In China sei »irritierend«, dass die kommunistische Partei immer stärker auf Geschäfts- und Investitionsentscheidungen Einfluss nehme. Die Steuerreform von US-Präsident Donald Trump werde den Steuerwettbewerb weltweit enorm verschärfen. Zudem drohten weitere protektionistische Schritte, wie etwa ungerechtfertigte Antidumping-Maßnahmen. Beim Brexit schließlich müsse sich die deutsche Wirtschaft auf alle Eventualitäten einstellen, auch einen »harten« ungeordneten Ausstieg der Briten aus der EU.

Kempf geht davon aus, dass die Sondierungen von SPD und Unionsparteien in echten Koalitionsverhandlungen münden. Einer neuen Regierung müsse es aus seiner Sicht vor allem darum gehen, die Wachstumskräfte mit mehr Investitionen zu stärken. »Die Regierung muss das Geld dort ausgeben, wo sich die Wachstumspotenziale heben und Arbeitsplätze sichern und neue schaffen lassen.« Für Verteilungsdiskussionen sei nicht die Zeit. Der BDI fordert eine Steuerstrukturreform sowie eine Neuausrichtung der Klima- und Energiepolitik. »Wir benötigen eine echte Modernisierungsoffensive«, sagte Kempf. Zudem müsse Europa mit seiner Wirtschafts- und Währungsunion gestärkt werden.


Der
SPD fehlen überzeugende Gestaltungskonzepte

Die Erwartung, die SPD würde sich für ein umfassendes, nachhaltiges Reformprogramm einsetzen, werden nicht eingelöst. Dies nicht nur, weil der Widerstand der bürgerlichen Parteien so hartnäckig war. Die Ergebnisse sind auch deshalb bescheiden, weil die SPD keine überzeugende Konzeption zu einer sozialeren Gestaltung des Kapitalismus verfolgt hat.

Ein Verständnis der SPD, wie der europäischen Sozialdemokratie insgesamt, bestand immer auch darin, in Anerkennung der veränderten Strukturen des modernen Kapitalismus für eine nachhaltige Regulierung des Gesamtsystems zu kämpfen.

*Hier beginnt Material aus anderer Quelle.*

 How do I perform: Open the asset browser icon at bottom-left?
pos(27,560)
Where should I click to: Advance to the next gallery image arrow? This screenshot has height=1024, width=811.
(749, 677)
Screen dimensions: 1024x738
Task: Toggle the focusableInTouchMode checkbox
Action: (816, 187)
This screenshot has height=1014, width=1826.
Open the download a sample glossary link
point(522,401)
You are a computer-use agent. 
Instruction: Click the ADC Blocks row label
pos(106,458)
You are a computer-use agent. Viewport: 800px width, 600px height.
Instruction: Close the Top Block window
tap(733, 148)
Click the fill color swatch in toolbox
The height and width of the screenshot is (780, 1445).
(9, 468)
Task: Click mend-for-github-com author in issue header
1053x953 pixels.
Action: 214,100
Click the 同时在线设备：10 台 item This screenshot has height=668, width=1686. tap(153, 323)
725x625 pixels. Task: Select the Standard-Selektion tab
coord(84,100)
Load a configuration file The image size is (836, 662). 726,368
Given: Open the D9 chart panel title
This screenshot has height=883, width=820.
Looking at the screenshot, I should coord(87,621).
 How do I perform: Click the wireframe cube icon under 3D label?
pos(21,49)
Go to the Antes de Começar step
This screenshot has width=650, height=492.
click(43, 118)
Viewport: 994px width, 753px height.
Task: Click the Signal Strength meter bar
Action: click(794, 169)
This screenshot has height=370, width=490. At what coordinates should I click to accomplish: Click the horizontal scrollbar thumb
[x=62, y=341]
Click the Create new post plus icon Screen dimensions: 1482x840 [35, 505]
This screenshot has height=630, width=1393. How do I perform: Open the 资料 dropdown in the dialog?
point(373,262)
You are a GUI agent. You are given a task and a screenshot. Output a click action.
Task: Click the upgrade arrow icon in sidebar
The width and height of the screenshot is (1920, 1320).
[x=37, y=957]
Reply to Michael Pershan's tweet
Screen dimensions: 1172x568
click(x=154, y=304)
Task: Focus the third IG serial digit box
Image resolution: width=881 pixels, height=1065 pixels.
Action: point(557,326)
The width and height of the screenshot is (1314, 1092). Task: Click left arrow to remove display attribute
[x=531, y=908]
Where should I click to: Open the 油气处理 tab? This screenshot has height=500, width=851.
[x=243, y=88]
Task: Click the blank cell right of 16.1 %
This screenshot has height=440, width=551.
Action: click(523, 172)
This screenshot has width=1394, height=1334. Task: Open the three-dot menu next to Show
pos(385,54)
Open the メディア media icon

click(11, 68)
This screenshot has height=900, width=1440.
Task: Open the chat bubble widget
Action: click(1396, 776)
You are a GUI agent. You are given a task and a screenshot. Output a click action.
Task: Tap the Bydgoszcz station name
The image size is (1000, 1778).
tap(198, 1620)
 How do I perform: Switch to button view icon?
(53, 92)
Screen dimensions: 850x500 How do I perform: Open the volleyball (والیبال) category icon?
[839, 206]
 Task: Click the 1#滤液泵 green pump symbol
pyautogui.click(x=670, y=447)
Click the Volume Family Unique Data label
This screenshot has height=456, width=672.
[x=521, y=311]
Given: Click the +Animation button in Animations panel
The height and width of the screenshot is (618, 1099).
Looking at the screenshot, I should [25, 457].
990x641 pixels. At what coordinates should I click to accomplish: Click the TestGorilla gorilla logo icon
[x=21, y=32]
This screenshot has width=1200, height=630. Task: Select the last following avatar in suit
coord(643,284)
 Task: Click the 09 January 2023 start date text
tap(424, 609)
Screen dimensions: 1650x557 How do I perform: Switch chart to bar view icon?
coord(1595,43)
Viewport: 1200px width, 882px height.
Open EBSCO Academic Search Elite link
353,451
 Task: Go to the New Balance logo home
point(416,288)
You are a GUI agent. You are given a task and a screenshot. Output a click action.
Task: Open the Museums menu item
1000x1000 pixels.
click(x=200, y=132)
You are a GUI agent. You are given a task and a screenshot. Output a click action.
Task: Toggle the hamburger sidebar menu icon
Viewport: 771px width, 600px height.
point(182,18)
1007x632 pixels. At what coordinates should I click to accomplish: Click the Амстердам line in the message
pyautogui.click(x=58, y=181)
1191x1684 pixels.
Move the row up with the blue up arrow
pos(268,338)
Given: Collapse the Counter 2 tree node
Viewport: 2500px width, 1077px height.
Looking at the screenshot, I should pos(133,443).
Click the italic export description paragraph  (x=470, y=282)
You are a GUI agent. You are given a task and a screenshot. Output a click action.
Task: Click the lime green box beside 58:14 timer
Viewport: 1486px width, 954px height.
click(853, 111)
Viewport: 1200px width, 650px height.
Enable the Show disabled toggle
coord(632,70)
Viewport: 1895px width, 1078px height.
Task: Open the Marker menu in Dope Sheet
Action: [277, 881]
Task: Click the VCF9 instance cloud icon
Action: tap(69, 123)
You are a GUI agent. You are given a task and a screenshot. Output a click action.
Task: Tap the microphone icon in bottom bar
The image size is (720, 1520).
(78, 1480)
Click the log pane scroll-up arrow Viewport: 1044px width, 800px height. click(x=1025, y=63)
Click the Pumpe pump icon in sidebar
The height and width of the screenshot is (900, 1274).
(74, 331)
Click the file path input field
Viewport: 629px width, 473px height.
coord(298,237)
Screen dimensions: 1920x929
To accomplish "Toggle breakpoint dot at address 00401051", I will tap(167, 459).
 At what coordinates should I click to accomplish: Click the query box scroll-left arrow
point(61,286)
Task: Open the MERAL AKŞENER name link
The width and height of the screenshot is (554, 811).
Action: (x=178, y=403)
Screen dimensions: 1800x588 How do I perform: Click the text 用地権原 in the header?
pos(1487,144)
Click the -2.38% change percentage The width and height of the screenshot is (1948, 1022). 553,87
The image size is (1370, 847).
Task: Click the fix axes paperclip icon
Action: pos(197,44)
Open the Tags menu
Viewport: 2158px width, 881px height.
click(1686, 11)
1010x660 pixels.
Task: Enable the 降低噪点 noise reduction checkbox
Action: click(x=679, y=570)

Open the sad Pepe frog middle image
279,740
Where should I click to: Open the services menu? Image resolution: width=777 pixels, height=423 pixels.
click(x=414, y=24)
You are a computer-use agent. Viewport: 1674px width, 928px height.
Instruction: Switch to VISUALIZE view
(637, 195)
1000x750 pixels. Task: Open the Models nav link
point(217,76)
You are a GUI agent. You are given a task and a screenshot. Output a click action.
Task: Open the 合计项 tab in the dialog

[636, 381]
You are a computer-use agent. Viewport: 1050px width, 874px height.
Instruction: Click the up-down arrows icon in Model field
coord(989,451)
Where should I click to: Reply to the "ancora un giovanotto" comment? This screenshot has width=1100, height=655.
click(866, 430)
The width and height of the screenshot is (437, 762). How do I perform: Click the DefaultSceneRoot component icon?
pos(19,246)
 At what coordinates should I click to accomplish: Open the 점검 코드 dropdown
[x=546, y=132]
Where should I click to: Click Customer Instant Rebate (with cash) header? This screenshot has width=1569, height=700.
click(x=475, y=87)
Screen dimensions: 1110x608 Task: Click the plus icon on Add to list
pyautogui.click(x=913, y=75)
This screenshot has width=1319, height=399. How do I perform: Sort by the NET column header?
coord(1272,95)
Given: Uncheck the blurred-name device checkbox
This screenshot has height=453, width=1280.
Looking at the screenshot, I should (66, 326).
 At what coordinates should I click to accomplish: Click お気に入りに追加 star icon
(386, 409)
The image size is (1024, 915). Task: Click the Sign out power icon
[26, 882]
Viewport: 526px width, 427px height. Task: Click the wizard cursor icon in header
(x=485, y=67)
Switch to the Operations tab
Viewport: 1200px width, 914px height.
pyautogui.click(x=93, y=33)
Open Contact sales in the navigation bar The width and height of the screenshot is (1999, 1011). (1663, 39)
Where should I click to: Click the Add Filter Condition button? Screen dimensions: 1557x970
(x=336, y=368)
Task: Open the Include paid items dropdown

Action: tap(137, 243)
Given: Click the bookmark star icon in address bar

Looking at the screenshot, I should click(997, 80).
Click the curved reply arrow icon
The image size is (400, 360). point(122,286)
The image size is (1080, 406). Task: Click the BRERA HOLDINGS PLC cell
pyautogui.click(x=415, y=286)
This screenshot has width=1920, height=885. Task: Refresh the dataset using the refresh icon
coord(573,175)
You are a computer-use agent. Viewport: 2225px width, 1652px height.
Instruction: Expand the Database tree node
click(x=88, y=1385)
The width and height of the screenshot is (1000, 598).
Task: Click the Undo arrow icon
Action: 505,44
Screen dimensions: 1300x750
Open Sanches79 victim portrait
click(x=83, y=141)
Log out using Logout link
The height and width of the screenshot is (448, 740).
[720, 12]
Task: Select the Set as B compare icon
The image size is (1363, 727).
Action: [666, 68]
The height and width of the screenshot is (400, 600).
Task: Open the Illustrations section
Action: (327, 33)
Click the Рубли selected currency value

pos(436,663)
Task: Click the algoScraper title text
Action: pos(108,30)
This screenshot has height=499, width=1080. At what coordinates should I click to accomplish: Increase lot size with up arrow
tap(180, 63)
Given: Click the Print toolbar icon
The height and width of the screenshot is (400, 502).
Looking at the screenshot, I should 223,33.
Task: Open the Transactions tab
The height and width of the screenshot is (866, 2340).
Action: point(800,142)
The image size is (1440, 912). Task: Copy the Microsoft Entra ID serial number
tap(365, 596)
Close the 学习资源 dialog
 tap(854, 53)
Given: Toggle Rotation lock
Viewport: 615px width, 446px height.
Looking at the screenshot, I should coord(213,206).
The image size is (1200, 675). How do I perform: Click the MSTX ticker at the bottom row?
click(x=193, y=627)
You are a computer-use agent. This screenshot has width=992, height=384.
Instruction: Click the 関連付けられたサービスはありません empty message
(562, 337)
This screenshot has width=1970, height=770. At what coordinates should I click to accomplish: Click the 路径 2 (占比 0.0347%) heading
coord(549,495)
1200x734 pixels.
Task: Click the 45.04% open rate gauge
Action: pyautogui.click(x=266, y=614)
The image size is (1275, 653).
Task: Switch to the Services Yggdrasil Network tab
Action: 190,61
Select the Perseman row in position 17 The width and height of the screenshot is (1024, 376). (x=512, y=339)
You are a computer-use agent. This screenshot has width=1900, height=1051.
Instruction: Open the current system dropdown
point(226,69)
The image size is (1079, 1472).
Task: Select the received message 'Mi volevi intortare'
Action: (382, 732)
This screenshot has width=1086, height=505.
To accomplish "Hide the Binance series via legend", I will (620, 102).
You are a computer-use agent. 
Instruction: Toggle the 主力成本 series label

Von der Analyse der Strukturen wie von diesem Anspruch sind die Sozialdemokraten in Europa (mit Ausnahme der Mehrheit der Labour-Party in Großbritannien) und hierzulande aktuell jedoch weit entfernt.

Ob es gelingen wird, mit der Umsetzung des vorliegenden Rohentwurfs eines Regierungsprogramms auch eine Erneuerung der Partei einzuleiten, muss mit großer Skepsis betrachtet werden. Wenn der größte Landesverband (NRW) mit Blick auf das bestehende Sondierungsergebnis schon seine Zustimmung für Koalitionsverhandlungen vermeldet, werden es die Kritiker*innen in der Partei nicht leicht haben, die Idee einer Erneuerung der Sozialdemokratie in die Praxis umzusetzen.